Because the stores have outperformed from the time when we were kind of steady in it that way. More importantly, than the individual store economics, what we're watching closely is when we put a store to in the marketplace, what the whole marketplace is doing. And where we put stores and these are couple of stores in large cities, we are seeing that we're not taking business from our wholesalers, but in fact the wholesalers are at least doing as well or doing better than they were doing before we opened the stores.

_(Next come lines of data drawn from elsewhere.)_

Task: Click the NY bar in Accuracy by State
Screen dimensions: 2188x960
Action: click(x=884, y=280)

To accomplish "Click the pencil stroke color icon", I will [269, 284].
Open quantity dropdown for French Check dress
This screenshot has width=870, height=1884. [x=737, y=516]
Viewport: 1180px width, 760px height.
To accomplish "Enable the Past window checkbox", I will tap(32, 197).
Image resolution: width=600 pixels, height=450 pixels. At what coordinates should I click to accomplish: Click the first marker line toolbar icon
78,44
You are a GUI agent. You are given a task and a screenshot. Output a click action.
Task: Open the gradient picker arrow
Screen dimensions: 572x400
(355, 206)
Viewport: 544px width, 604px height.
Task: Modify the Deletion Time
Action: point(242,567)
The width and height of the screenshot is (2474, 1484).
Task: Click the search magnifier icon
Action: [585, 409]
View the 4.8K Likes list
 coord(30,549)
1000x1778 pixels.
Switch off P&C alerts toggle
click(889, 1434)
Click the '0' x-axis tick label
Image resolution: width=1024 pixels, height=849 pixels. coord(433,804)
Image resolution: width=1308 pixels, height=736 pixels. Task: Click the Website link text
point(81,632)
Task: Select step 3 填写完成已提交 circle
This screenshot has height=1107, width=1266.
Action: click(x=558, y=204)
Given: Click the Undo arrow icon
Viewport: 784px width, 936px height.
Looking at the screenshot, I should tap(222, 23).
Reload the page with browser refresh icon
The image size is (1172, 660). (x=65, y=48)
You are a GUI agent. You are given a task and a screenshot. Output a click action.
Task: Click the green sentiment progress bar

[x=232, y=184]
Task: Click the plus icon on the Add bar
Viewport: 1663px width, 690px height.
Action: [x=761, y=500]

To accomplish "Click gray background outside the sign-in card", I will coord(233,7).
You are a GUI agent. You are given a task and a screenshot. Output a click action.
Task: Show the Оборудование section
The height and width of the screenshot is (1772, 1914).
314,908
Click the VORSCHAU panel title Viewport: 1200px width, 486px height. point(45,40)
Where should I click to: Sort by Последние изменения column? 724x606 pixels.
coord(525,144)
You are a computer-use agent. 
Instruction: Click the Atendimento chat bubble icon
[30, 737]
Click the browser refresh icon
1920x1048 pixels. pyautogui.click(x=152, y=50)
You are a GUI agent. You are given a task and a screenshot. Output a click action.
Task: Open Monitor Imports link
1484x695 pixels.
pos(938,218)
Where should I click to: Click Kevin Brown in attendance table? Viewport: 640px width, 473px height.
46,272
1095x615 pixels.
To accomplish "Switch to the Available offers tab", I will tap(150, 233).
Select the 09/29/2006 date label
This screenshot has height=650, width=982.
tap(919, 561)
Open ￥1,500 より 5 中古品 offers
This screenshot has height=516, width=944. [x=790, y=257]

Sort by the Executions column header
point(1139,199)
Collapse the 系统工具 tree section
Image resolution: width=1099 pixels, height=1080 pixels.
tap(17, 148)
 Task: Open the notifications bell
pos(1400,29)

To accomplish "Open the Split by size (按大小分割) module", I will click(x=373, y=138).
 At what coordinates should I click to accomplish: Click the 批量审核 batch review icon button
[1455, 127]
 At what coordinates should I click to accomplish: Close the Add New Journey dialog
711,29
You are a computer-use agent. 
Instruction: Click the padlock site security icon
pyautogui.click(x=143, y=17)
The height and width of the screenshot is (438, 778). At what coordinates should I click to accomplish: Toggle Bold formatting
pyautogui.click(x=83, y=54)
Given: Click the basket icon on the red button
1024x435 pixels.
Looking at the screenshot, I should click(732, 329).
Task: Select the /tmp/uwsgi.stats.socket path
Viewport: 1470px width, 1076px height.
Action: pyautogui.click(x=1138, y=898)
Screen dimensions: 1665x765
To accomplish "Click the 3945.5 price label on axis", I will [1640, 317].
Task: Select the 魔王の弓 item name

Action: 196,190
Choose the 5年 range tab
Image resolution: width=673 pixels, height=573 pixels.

So we think we're raising the whole market, when we're just putting a couple of stores in the marketplace and these really are somewhat marketing assets and help drive the brand in the marketplace.

Operator

Thank you. Our next question is from Judy Merrick from SunTrust. Your line is now open.

J
Judy Merrick
SunTrust

Thanks. This is Judy in for Keith Hughes. Just quickly on international, you talked about all the top line environmental challenges going on different regions there. Is there anything else that you had to kind of flattish margins? Is there anything else going on with the margins or anything you can add on that?

S
Scott Thompson
Chairman, CEO & President

No, I can’t think any of the margins.

B
Bhaskar Rao
EVP & CFO

No from a margin standpoint they're relatively stable. The big driver when you think about international is, is you do see some country mix from time to time, but when I think about international, broadly speaking is that there does remain an opportunity out there specifically in Asia Pacific whether that be through our own subsidiary or working through our Asian JV, but there are certain economies right now they're challenged, whether it be Hong Kong or what's happening from a Brexit standpoint?

Operator

Thank you. At this time, I'm showing no further questions. I would like to turn the call back over to Scott Thompson for closing remarks.

S
Scott Thompson
Chairman, CEO & President

Thank you. To the over 6000 employees worldwide. Thank you for what you do every day to make the company successful. To our retail partners, thank you for your outstanding representation of our brands. To our shareholders and lenders, thank you for your confidence in Tempur Sealy’s leadership team and its board of directors. This ends the call for today. Thank you.

Operator

Ladies and gentlemen, this concludes today's conference call. Thank you for participating. You may now disconnect.